Recast the rows from the line with "Screen dimensions: 1568x727" up to and including the line with "[x=15, y=325]" as a numbered list, skipping blank lines. Leave the pictures out.

>> Start DATASET RECORDS

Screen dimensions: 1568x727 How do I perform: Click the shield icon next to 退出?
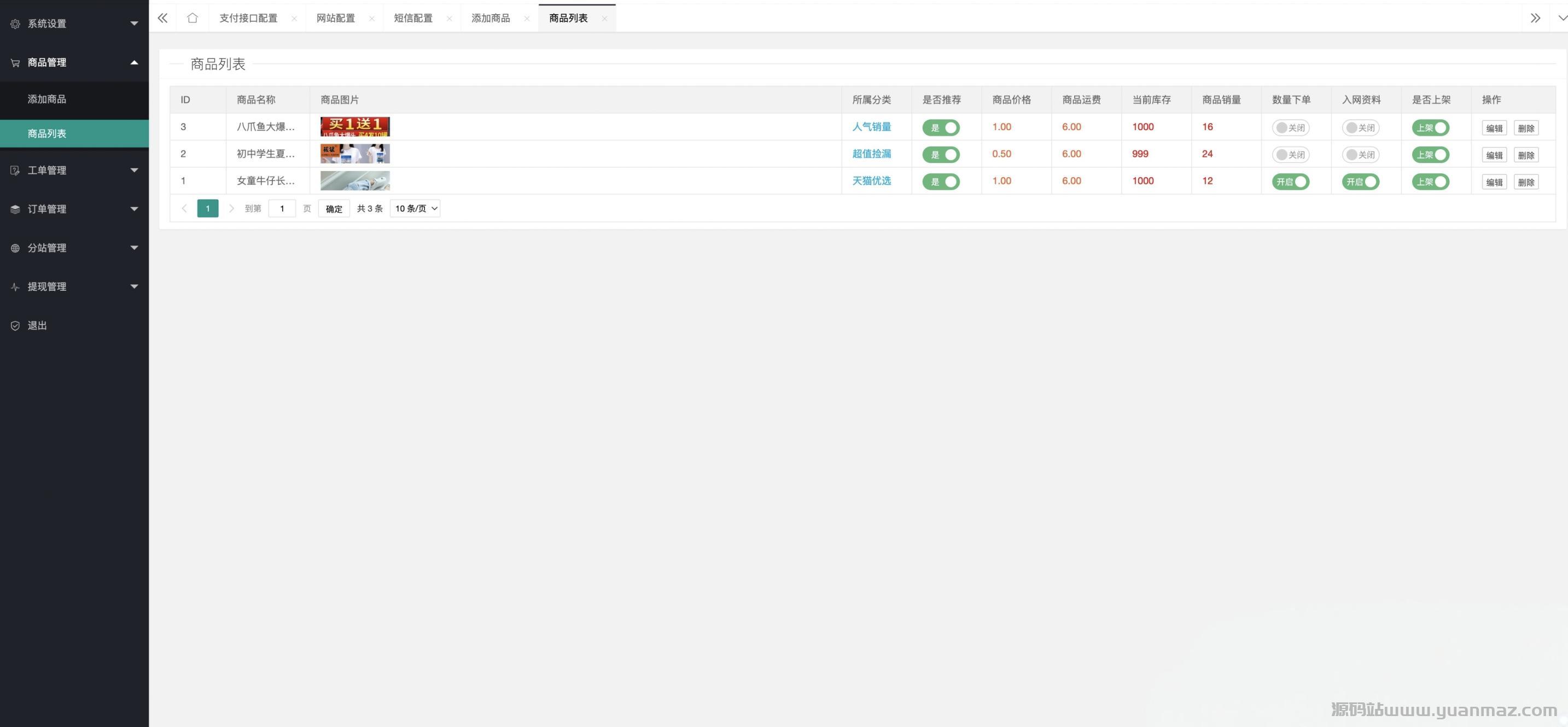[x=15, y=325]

>> End DATASET RECORDS
>> Start DATASET RECORDS

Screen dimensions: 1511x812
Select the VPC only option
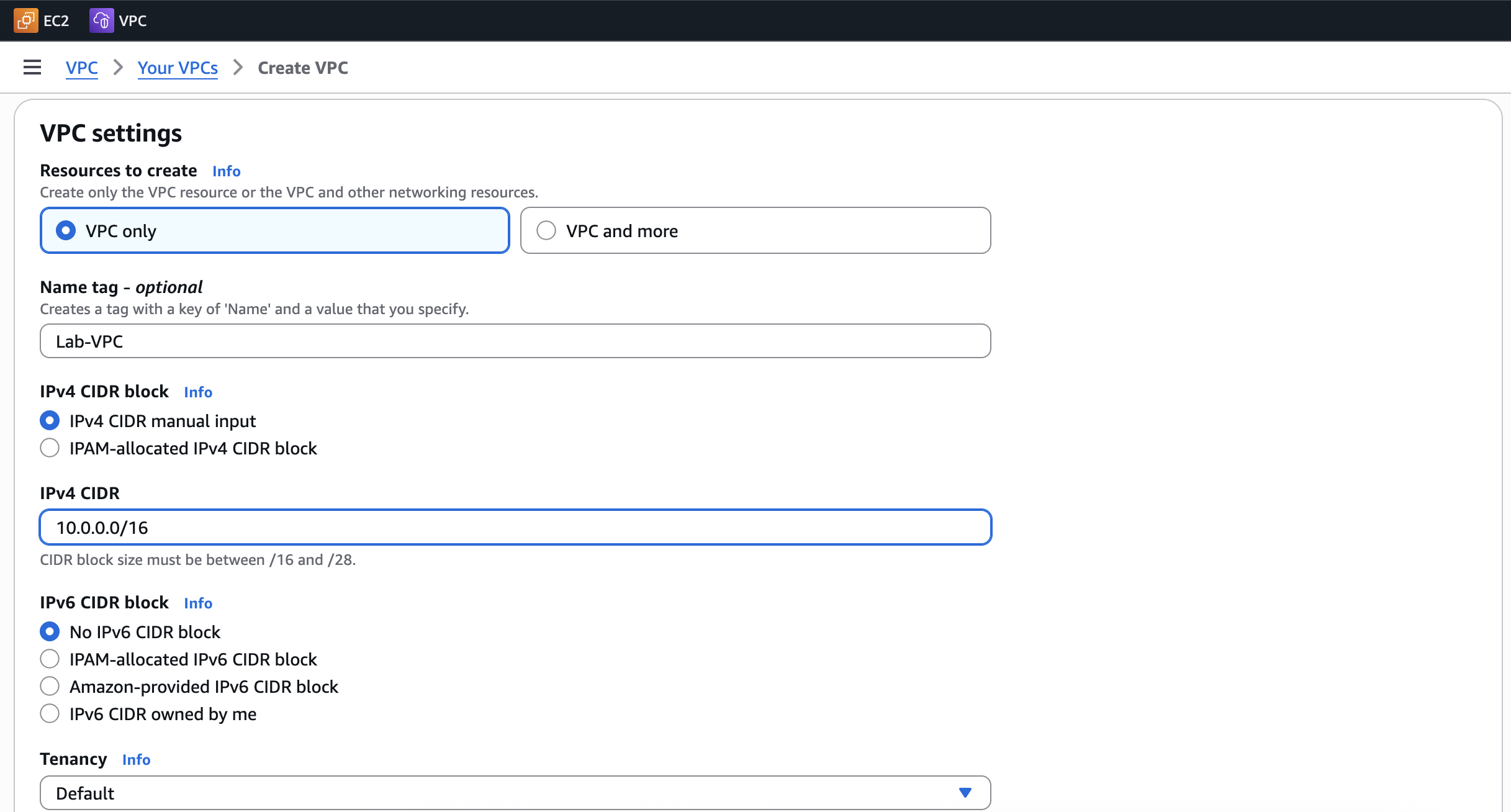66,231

>> End DATASET RECORDS

_EXERCISE SOLUTION:_
1. Screen dimensions: 1568x727 How do I perform: Click the shield icon next to 退出?
2. [x=15, y=325]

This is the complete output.